As discussed previously, there are a wide range of models that have been applied to the Wisconsin card sorting task. However, which one is most biologically plausible? That is, uses a realistic model of neurons, respects the constraints of the human brain and maps readily onto experimental data.
Amos (2000) and Monchi et al. (2000) use the similar approach of assigning each card attribute to a node and using mutual inhibition to choose the right one. Although their models are biologically plausible and make many neuroanatomical predictions, they are functionally implausible. Their networks are created for the unique purpose of of completing the WCST. This type of specialization isn't found in the brain as far as I know. I'm also having a really hard time understanding on Monchi is using Leaky-Integrate-Fire neurons to compute functions, but that might be a topic for another question.
Rougier et al. (2005) use Leabra, which has been criticized for it's lack of biological plausibility. For further elaboration on these criticism, which is mostly centered around the biologically-implausible use of a Winner-Takes-All computational block being used, check out How to Build a Brain by Chris Eliasmith.
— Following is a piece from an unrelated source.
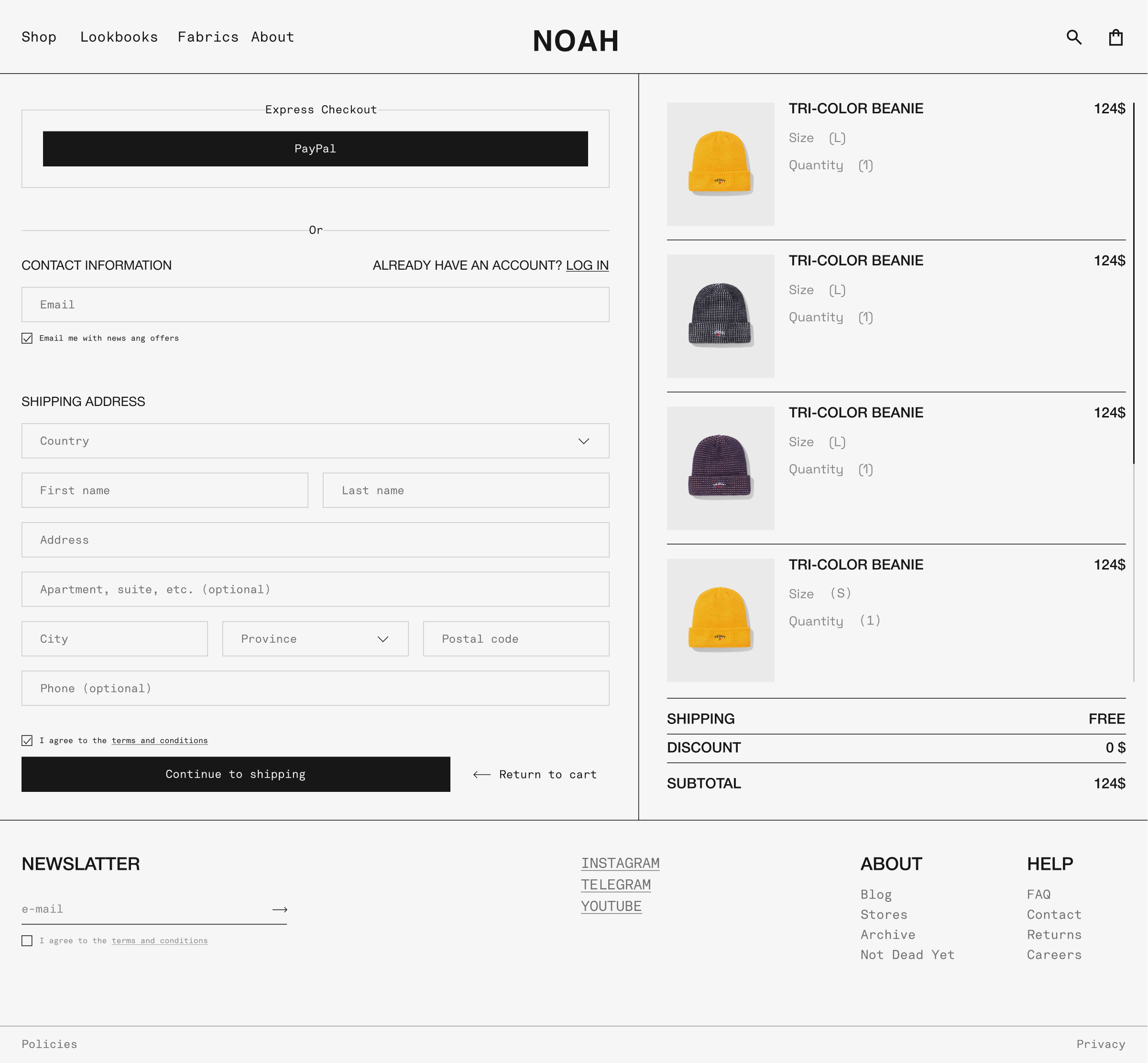Enable newsletter terms and conditions checkbox

[x=26, y=941]
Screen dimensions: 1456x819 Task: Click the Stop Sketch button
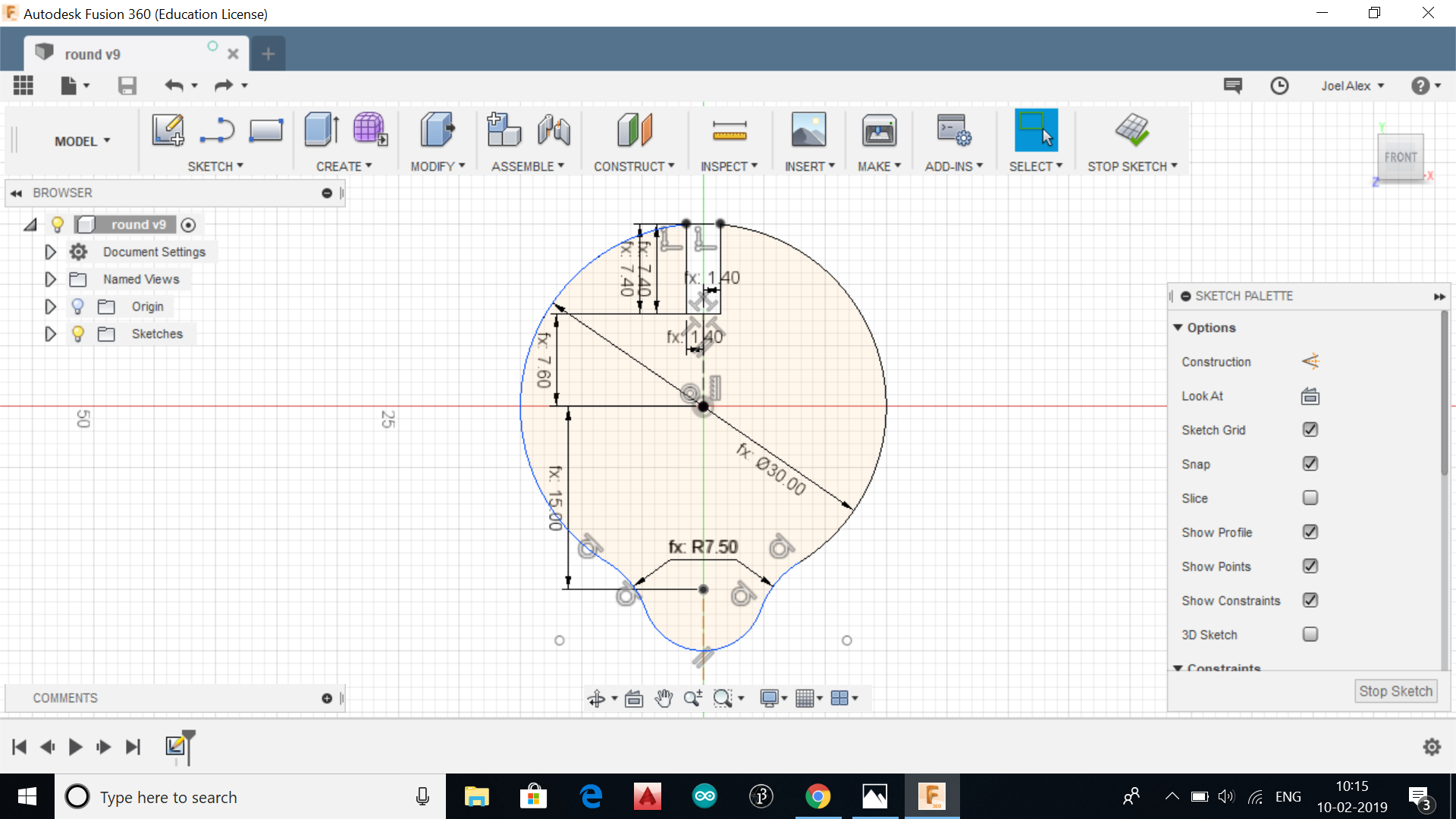click(1395, 691)
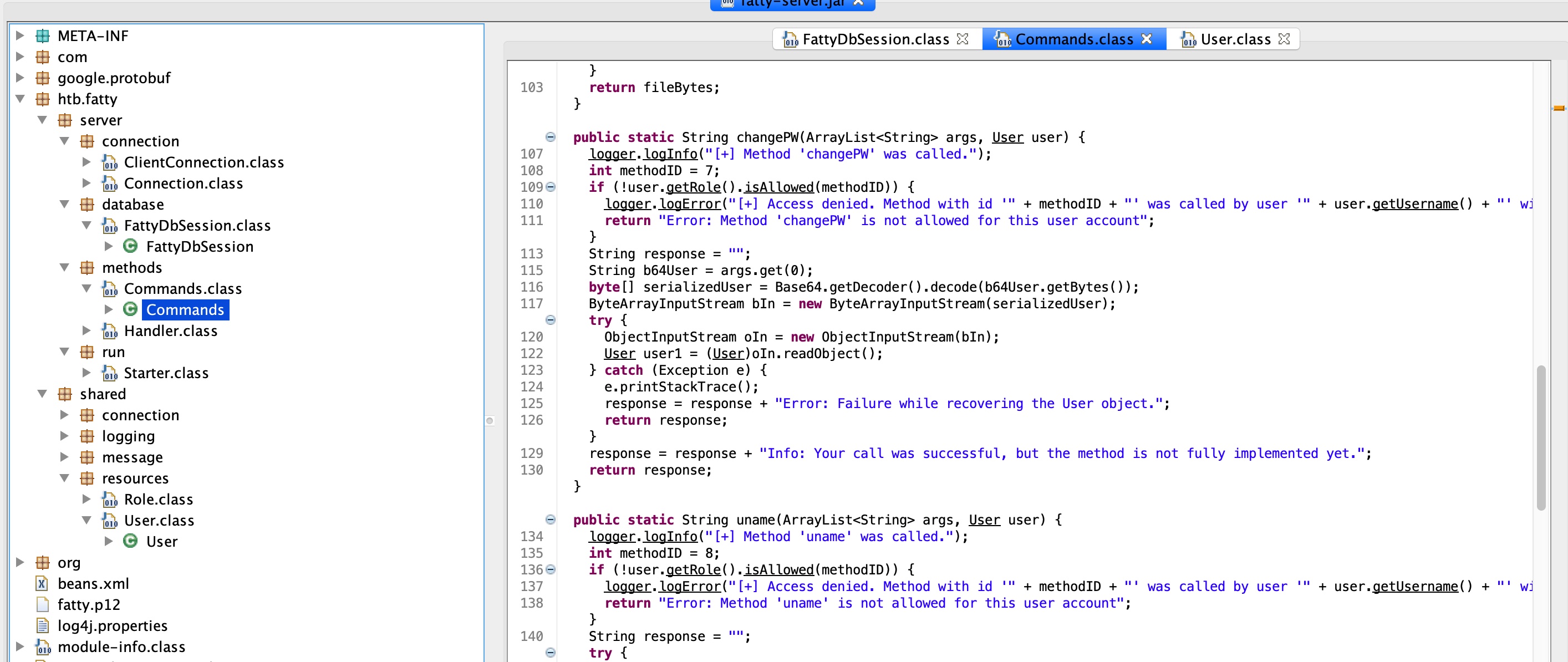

Bishra et al. (2010) only define symbolic rules. There's no neuroanatomical mapping. Consequently, although they claim tuned parameters could predict performance, there doesn't seem to any definition of where these parameters come from.
In conclusion, although none of the approaches are perfectly biologically plausible, Amos and Monchi seem to definitely come out on top. Although hard-coded concepts such as the possible parameters for matching are totally acceptable, a model that integrates with a larger more general system while remaining biologically plausible would be ideal.